EXTRACTO DEL TEXTO -

# Diagramas amplificadores con pcb listos para armar



## BUSHELL (Abr 30, 2008)

Saludos.

No sé si ya vieron esta pagina. Tiene varios diagramas y lo mejor: Con PCBs, casi todos.

http://www.elecfree.com/circuit/power-amplificadorfier/Power_Amplifier_Circuit-01.php

Si alguno tiene algun comentario, o si ya los probó, sería bueno que escriba algo.


----------



## AlEJO7534 (Jul 23, 2010)

hola chicos estoy revisando el enlace y estoy haciendo el proyecto este: http://www.eleccircuit.com/power-amp-super-bridge-120w-by-ic-tda2030/ , ,pero sabes leop4 yo revisando me parece que esta fuente para el TDA2030 con transistores no es fuente simple o es otro enlace al que te refieres???, veo el circuito como para fuente simetrica revisen el enlace que les posteo y el que el amigo ezavalla con su sabiduria nos corrija o me corrija.

Abrazos desde colombia people.


----------



## Dr. Zoidberg (Jul 23, 2010)

AlEJO7534 dijo:


> veo el circuito como para fuente simetrica revisen el enlace que les posteo *y el que el amigo esavalla con su sabiduria* nos corrija o me corrija



  
Que yo queeee? Cual sabiduría? Yo no soy ningún sabio, solo aplico lo que estudié hace muchos años...la gracia está en SABER APLICARLO 

El circuito tal como está funciona con fuente simétrica o unipolar, aunque el esquema *parece* de fuente simétrica...pero le falta el signo menos a la rama de abajo.

Ahora no entiendo para que gastan dinero en ese tipo de amplificadores (esa configuración en especial) que se sabe que es desastrosa y difícil de estabilizar térmicamente. Funcionar....hummmm...funciona - si tienen suerte - y 120W....siiii...bueno... van a ver los transistores volar antes de llegar a los 60W.


----------



## AlEJO7534 (Jul 23, 2010)

jajaja, gracias, maestro ezavalla dio usted con la duda yo tambien la tenia, por que la verdad, me dio la impresion esa de que no botara esos 120 Watts asi por asi, sin cobrarnos arriendo (Dolores de Cabeza), y pues no veia claro eso de la fuente de alimentacion, pues con 16V como yo lo veo y como usted dice hummmm,, sin embargo mejor voy viendo otricos diseños, no sea que me saque un ojo con ese.

EXTRACTO DE DATOS -
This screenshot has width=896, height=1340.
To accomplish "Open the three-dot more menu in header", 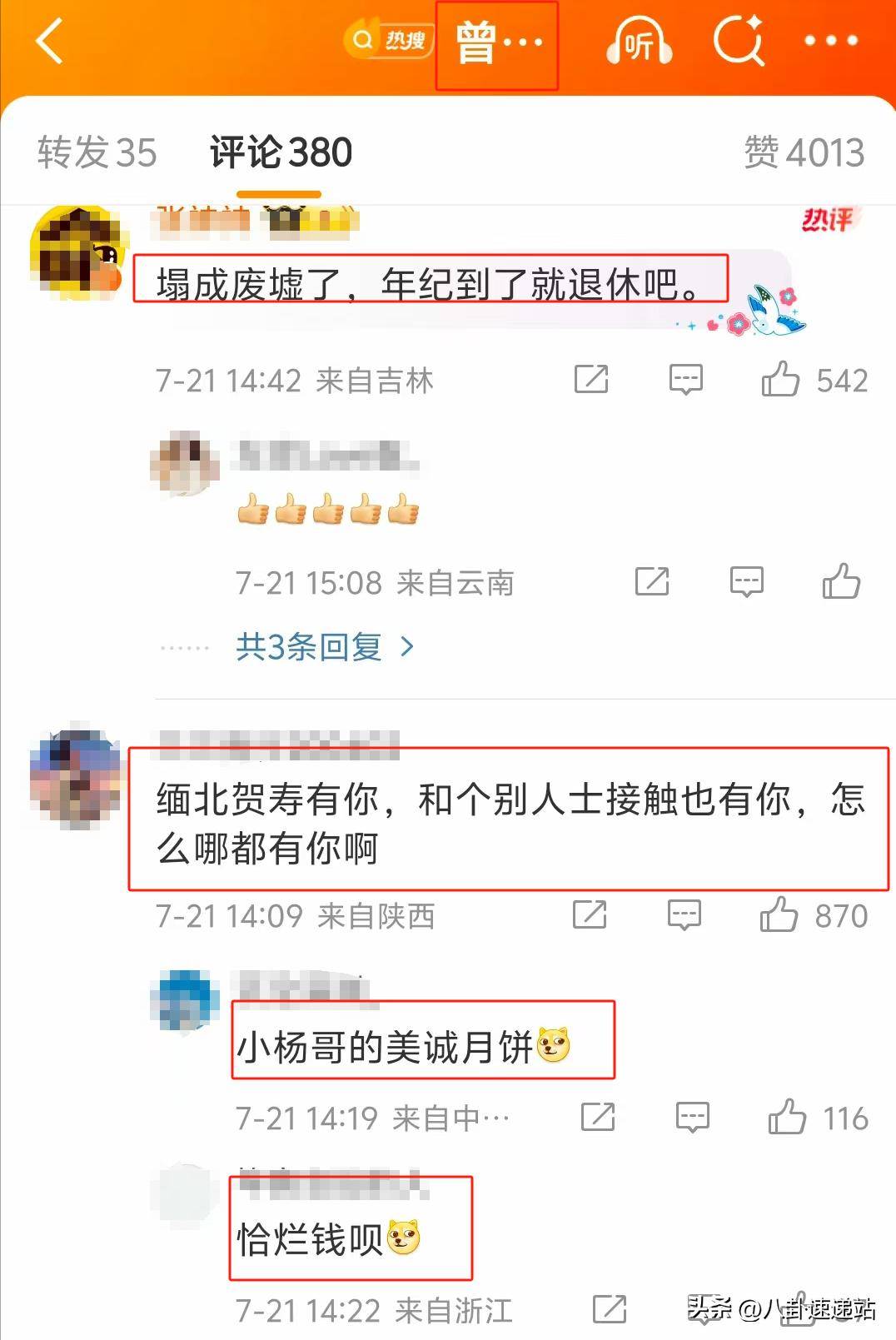I will coord(831,40).
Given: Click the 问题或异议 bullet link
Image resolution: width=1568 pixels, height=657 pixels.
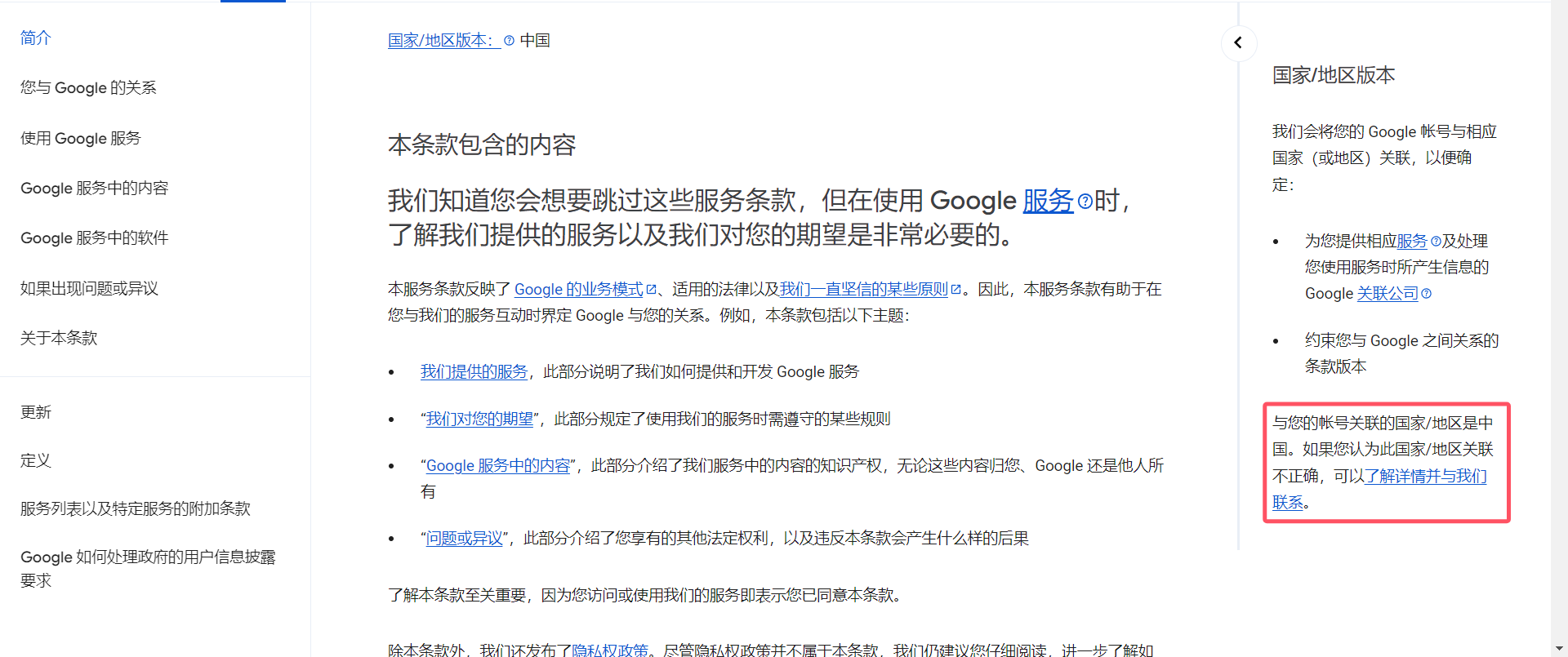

OBJETIVO - Vuelve a escribir todo lo que va desde "Ahora no entiendo" hasta "ojo con ese." en el hilo sobre amplificadores y cambia "arriendo" por "alquiler".

PROBLEMA RESUELTO -
Ahora no entiendo para que gastan dinero en ese tipo de amplificadores (esa configuración en especial) que se sabe que es desastrosa y difícil de estabilizar térmicamente. Funcionar....hummmm...funciona - si tienen suerte - y 120W....siiii...bueno... van a ver los transistores volar antes de llegar a los 60W.


----------



## AlEJO7534 (Jul 23, 2010)

jajaja, gracias, maestro ezavalla dio usted con la duda yo tambien la tenia, por que la verdad, me dio la impresion esa de que no botara esos 120 Watts asi por asi, sin cobrarnos alquiler (Dolores de Cabeza), y pues no veia claro eso de la fuente de alimentacion, pues con 16V como yo lo veo y como usted dice hummmm,, sin embargo mejor voy viendo otricos diseños, no sea que me saque un ojo con ese.